TASK TO CARRY OUT => Return all of the entries below word for word, without changing anything.
[start RECORDS SUPPLIED]
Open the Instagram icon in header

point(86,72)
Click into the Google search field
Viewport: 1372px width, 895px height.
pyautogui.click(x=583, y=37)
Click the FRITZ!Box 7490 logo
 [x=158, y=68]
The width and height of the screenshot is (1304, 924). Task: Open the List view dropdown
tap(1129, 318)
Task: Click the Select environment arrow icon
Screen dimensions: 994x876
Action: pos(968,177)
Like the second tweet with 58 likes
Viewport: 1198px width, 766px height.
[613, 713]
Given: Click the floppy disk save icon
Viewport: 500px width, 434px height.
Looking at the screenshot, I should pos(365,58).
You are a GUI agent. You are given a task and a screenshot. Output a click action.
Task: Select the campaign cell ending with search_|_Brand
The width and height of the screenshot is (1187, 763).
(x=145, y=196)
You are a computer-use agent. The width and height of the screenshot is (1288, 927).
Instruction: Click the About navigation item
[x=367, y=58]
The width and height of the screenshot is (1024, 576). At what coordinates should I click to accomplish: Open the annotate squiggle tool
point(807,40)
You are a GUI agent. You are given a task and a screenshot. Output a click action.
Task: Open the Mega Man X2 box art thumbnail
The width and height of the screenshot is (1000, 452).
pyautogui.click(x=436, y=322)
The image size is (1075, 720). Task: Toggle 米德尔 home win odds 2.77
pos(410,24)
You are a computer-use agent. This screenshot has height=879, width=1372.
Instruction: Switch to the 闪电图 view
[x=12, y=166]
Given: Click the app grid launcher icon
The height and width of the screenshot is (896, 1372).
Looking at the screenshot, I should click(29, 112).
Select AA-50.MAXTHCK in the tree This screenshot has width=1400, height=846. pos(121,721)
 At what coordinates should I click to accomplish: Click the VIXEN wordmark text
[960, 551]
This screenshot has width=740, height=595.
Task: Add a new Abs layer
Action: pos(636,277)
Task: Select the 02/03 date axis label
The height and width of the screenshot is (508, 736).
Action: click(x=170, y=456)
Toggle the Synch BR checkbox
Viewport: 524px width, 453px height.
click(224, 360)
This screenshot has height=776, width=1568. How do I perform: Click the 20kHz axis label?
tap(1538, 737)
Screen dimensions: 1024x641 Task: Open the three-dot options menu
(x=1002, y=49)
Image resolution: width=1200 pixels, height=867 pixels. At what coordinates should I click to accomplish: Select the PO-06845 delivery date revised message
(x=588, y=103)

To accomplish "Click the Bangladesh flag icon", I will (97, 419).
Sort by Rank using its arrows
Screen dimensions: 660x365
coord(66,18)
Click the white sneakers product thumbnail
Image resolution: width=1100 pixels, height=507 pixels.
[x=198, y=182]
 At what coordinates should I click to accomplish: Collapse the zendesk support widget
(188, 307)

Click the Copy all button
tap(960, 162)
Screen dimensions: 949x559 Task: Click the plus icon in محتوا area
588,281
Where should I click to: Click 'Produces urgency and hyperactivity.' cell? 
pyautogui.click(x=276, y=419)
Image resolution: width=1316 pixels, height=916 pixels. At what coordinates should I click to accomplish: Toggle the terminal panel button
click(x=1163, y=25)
[end RECORDS SUPPLIED]
EXERCISE RESULT =>
Open the Instagram icon in header

point(86,72)
Click into the Google search field
Viewport: 1372px width, 895px height.
pyautogui.click(x=583, y=37)
Click the FRITZ!Box 7490 logo
 [x=158, y=68]
The width and height of the screenshot is (1304, 924). Task: Open the List view dropdown
tap(1129, 318)
Task: Click the Select environment arrow icon
Screen dimensions: 994x876
Action: pos(968,177)
Like the second tweet with 58 likes
Viewport: 1198px width, 766px height.
[613, 713]
Given: Click the floppy disk save icon
Viewport: 500px width, 434px height.
Looking at the screenshot, I should pos(365,58).
You are a GUI agent. You are given a task and a screenshot. Output a click action.
Task: Select the campaign cell ending with search_|_Brand
The width and height of the screenshot is (1187, 763).
(x=145, y=196)
You are a computer-use agent. The width and height of the screenshot is (1288, 927).
Instruction: Click the About navigation item
[x=367, y=58]
The width and height of the screenshot is (1024, 576). At what coordinates should I click to accomplish: Open the annotate squiggle tool
point(807,40)
You are a GUI agent. You are given a task and a screenshot. Output a click action.
Task: Open the Mega Man X2 box art thumbnail
The width and height of the screenshot is (1000, 452).
pyautogui.click(x=436, y=322)
The image size is (1075, 720). Task: Toggle 米德尔 home win odds 2.77
pos(410,24)
You are a computer-use agent. This screenshot has height=879, width=1372.
Instruction: Switch to the 闪电图 view
[x=12, y=166]
Given: Click the app grid launcher icon
The height and width of the screenshot is (896, 1372).
Looking at the screenshot, I should click(29, 112).
Select AA-50.MAXTHCK in the tree This screenshot has width=1400, height=846. pos(121,721)
 At what coordinates should I click to accomplish: Click the VIXEN wordmark text
[960, 551]
This screenshot has width=740, height=595.
Task: Add a new Abs layer
Action: pos(636,277)
Task: Select the 02/03 date axis label
The height and width of the screenshot is (508, 736).
Action: click(x=170, y=456)
Toggle the Synch BR checkbox
Viewport: 524px width, 453px height.
click(224, 360)
This screenshot has height=776, width=1568. How do I perform: Click the 20kHz axis label?
tap(1538, 737)
Screen dimensions: 1024x641 Task: Open the three-dot options menu
(x=1002, y=49)
Image resolution: width=1200 pixels, height=867 pixels. At what coordinates should I click to accomplish: Select the PO-06845 delivery date revised message
(x=588, y=103)

To accomplish "Click the Bangladesh flag icon", I will (97, 419).
Sort by Rank using its arrows
Screen dimensions: 660x365
coord(66,18)
Click the white sneakers product thumbnail
Image resolution: width=1100 pixels, height=507 pixels.
[x=198, y=182]
 At what coordinates should I click to accomplish: Collapse the zendesk support widget
(188, 307)

Click the Copy all button
tap(960, 162)
Screen dimensions: 949x559 Task: Click the plus icon in محتوا area
588,281
Where should I click to: Click 'Produces urgency and hyperactivity.' cell? 
pyautogui.click(x=276, y=419)
Image resolution: width=1316 pixels, height=916 pixels. At what coordinates should I click to accomplish: Toggle the terminal panel button
click(x=1163, y=25)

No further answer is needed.